Task item:
Transcribe the entries in full, keeping each word as it is.

Stored data:
------------------------------------------------------------
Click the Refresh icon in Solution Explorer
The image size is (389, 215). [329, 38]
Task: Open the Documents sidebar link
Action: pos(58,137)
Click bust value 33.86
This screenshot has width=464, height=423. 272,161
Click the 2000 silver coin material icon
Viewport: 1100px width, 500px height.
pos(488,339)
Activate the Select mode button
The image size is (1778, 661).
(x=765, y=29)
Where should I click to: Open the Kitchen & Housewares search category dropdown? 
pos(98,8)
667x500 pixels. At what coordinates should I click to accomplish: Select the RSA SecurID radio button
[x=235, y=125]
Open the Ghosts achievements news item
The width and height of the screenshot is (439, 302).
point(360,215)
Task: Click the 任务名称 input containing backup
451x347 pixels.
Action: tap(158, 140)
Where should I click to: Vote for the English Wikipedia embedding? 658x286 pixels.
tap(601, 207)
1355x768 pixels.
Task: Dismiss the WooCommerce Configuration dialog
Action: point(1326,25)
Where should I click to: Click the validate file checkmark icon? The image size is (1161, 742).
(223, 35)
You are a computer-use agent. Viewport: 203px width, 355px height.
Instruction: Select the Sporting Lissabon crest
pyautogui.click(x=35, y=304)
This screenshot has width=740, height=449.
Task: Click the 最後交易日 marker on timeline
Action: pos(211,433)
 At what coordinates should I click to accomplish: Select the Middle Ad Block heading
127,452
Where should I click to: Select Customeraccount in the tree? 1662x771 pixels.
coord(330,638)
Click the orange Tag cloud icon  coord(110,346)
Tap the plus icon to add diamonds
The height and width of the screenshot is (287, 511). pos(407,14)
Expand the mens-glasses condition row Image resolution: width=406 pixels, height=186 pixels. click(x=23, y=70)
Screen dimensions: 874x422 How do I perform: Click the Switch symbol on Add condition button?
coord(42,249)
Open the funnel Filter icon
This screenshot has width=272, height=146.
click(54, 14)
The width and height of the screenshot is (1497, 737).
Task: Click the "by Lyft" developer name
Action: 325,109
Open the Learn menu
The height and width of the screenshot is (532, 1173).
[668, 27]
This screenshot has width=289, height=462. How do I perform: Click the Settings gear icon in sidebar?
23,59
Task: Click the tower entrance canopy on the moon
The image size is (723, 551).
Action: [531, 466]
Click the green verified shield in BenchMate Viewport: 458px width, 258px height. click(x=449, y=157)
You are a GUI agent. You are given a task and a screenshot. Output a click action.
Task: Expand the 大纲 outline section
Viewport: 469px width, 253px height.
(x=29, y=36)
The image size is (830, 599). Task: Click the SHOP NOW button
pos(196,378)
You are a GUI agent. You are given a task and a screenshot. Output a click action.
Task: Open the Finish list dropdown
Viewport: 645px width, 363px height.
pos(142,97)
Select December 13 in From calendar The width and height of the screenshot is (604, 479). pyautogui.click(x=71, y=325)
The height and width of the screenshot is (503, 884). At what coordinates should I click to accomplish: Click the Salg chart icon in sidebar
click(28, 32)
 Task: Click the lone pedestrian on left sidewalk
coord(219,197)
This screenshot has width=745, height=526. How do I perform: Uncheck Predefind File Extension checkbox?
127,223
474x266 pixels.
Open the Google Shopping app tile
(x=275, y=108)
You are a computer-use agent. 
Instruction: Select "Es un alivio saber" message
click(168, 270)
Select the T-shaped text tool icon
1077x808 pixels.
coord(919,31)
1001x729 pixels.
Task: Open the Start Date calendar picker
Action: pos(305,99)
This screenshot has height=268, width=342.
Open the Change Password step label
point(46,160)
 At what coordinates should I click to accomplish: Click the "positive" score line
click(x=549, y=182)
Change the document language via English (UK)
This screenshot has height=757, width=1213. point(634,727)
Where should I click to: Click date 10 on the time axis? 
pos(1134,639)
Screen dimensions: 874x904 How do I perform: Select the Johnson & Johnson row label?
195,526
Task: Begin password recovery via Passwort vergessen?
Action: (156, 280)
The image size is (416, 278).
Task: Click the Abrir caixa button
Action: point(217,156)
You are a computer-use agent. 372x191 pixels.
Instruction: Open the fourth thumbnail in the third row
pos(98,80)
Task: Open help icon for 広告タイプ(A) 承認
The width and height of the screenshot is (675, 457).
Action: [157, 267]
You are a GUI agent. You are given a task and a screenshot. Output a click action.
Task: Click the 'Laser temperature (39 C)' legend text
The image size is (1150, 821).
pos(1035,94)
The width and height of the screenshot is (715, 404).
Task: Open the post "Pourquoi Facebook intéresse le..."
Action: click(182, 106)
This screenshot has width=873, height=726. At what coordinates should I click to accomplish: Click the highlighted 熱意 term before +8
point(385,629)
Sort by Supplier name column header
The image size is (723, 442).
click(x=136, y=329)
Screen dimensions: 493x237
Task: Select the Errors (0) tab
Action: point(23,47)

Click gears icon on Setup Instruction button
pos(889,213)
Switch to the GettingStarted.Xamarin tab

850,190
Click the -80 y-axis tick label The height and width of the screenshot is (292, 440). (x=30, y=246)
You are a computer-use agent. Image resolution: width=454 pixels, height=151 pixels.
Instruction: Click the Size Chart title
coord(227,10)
------------------------------------------------------------
Completed exercise:
Click the Refresh icon in Solution Explorer
The image size is (389, 215). [329, 38]
Task: Open the Documents sidebar link
Action: pos(58,137)
Click bust value 33.86
This screenshot has width=464, height=423. 272,161
Click the 2000 silver coin material icon
Viewport: 1100px width, 500px height.
pos(488,339)
Activate the Select mode button
The image size is (1778, 661).
(x=765, y=29)
Where should I click to: Open the Kitchen & Housewares search category dropdown? 
pos(98,8)
667x500 pixels. At what coordinates should I click to accomplish: Select the RSA SecurID radio button
[x=235, y=125]
Open the Ghosts achievements news item
The width and height of the screenshot is (439, 302).
point(360,215)
Task: Click the 任务名称 input containing backup
451x347 pixels.
Action: tap(158, 140)
Where should I click to: Vote for the English Wikipedia embedding? 658x286 pixels.
tap(601, 207)
1355x768 pixels.
Task: Dismiss the WooCommerce Configuration dialog
Action: point(1326,25)
Where should I click to: Click the validate file checkmark icon? The image size is (1161, 742).
(223, 35)
You are a computer-use agent. Viewport: 203px width, 355px height.
Instruction: Select the Sporting Lissabon crest
pyautogui.click(x=35, y=304)
This screenshot has width=740, height=449.
Task: Click the 最後交易日 marker on timeline
Action: pos(211,433)
 At what coordinates should I click to accomplish: Select the Middle Ad Block heading
127,452
Where should I click to: Select Customeraccount in the tree? 1662x771 pixels.
coord(330,638)
Click the orange Tag cloud icon  coord(110,346)
Tap the plus icon to add diamonds
The height and width of the screenshot is (287, 511). pos(407,14)
Expand the mens-glasses condition row Image resolution: width=406 pixels, height=186 pixels. click(x=23, y=70)
Screen dimensions: 874x422 How do I perform: Click the Switch symbol on Add condition button?
coord(42,249)
Open the funnel Filter icon
This screenshot has width=272, height=146.
click(54, 14)
The width and height of the screenshot is (1497, 737).
Task: Click the "by Lyft" developer name
Action: 325,109
Open the Learn menu
The height and width of the screenshot is (532, 1173).
[668, 27]
This screenshot has width=289, height=462. How do I perform: Click the Settings gear icon in sidebar?
23,59
Task: Click the tower entrance canopy on the moon
The image size is (723, 551).
Action: [531, 466]
Click the green verified shield in BenchMate Viewport: 458px width, 258px height. click(x=449, y=157)
You are a GUI agent. You are given a task and a screenshot. Output a click action.
Task: Expand the 大纲 outline section
Viewport: 469px width, 253px height.
(x=29, y=36)
The image size is (830, 599). Task: Click the SHOP NOW button
pos(196,378)
You are a GUI agent. You are given a task and a screenshot. Output a click action.
Task: Open the Finish list dropdown
Viewport: 645px width, 363px height.
pos(142,97)
Select December 13 in From calendar The width and height of the screenshot is (604, 479). pyautogui.click(x=71, y=325)
The height and width of the screenshot is (503, 884). At what coordinates should I click to accomplish: Click the Salg chart icon in sidebar
click(28, 32)
 Task: Click the lone pedestrian on left sidewalk
coord(219,197)
This screenshot has width=745, height=526. How do I perform: Uncheck Predefind File Extension checkbox?
127,223
474x266 pixels.
Open the Google Shopping app tile
(x=275, y=108)
You are a computer-use agent. 
Instruction: Select "Es un alivio saber" message
click(168, 270)
Select the T-shaped text tool icon
1077x808 pixels.
coord(919,31)
1001x729 pixels.
Task: Open the Start Date calendar picker
Action: pos(305,99)
This screenshot has height=268, width=342.
Open the Change Password step label
point(46,160)
 At what coordinates should I click to accomplish: Click the "positive" score line
click(x=549, y=182)
Change the document language via English (UK)
This screenshot has height=757, width=1213. point(634,727)
Where should I click to: Click date 10 on the time axis? 
pos(1134,639)
Screen dimensions: 874x904 How do I perform: Select the Johnson & Johnson row label?
195,526
Task: Begin password recovery via Passwort vergessen?
Action: (156, 280)
The image size is (416, 278).
Task: Click the Abrir caixa button
Action: point(217,156)
You are a computer-use agent. 372x191 pixels.
Instruction: Open the fourth thumbnail in the third row
pos(98,80)
Task: Open help icon for 広告タイプ(A) 承認
The width and height of the screenshot is (675, 457).
Action: [157, 267]
You are a GUI agent. You are given a task and a screenshot. Output a click action.
Task: Click the 'Laser temperature (39 C)' legend text
The image size is (1150, 821).
pos(1035,94)
The width and height of the screenshot is (715, 404).
Task: Open the post "Pourquoi Facebook intéresse le..."
Action: click(182, 106)
This screenshot has width=873, height=726. At what coordinates should I click to accomplish: Click the highlighted 熱意 term before +8
point(385,629)
Sort by Supplier name column header
The image size is (723, 442).
click(x=136, y=329)
Screen dimensions: 493x237
Task: Select the Errors (0) tab
Action: point(23,47)

Click gears icon on Setup Instruction button
pos(889,213)
Switch to the GettingStarted.Xamarin tab

850,190
Click the -80 y-axis tick label The height and width of the screenshot is (292, 440). (x=30, y=246)
You are a computer-use agent. Image resolution: width=454 pixels, height=151 pixels.
Instruction: Click the Size Chart title
coord(227,10)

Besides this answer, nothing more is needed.